## [CONSIGNE]
Dans le texte sur la bande dessinée Jimmy Corrigan, dans quel sens le mot « And » est-il imprimé sur la planche ?

## [TEXTE À LIRE]

⁂

Fig. 13. C. Ware, Jimmy Corrigan, 2000

Fig. 14. C. Ware, Jimmy Corrigan, 2000

Fig. 15. C. Ware, Jimmy Corrigan, 2000

      Un exemple de ces multiples fonctions du récitatif se trouve à la fin du récit (fig. 12). Après avoir appris la mort de son père qu’il venait à peine de rencontrer, et avoir – croit-il – été rejeté par sa demi-sœur, Jimmy rentre chez lui dans un état de profonde détresse. Une série de huit cases sur le côté gauche de la planche le montrent en train de comprendre qu’une fois rentré, il n’aura plus rien pour occuper son existence [42]. La présence du récitatif « And so », encadrant l’image de Jimmy en pleine détresse dans la rue remplit plusieurs fonctions : tout d’abord, il insiste sur la mise en page de la planche, en répétant de façon textuelle l’agencement des cases de la bande supérieure et de la série de huit cases de la partie gauche. Il guide ensuite le regard, en aidant le lecteur à naviguer à travers une planche où les cases ne se suivent pas de manière conventionnelle (c’est-à-dire en séries de bandes se lisant de gauche à droite et de haut en bas) ; en effet, le mot « And » est imprimé à la verticale et sert donc à guider l’œil vers la série de huit cases sur la gauche, au lieu, par exemple, qu’il n’en lise que deux avant de passer à la case du coin inférieur droit [43]. Enfin, la très grande taille de la typographie souligne l’état affectif de Jimmy, ici écrasé par sa tristesse. Il n’y a donc pas qu’un usage ironique lié à ce cartouche, mais bien une multitude de fonctions s’appliquant aussi bien à la forme du récit qu’à son sens narratif.

⁂

## [LIGNES FOURNIES]
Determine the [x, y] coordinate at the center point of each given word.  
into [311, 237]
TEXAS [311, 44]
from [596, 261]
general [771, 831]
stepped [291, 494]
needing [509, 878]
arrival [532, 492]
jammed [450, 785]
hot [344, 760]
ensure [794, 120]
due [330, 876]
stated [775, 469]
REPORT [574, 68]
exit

⁂

## [RÉPONSE ATTENDUE]
À la verticale.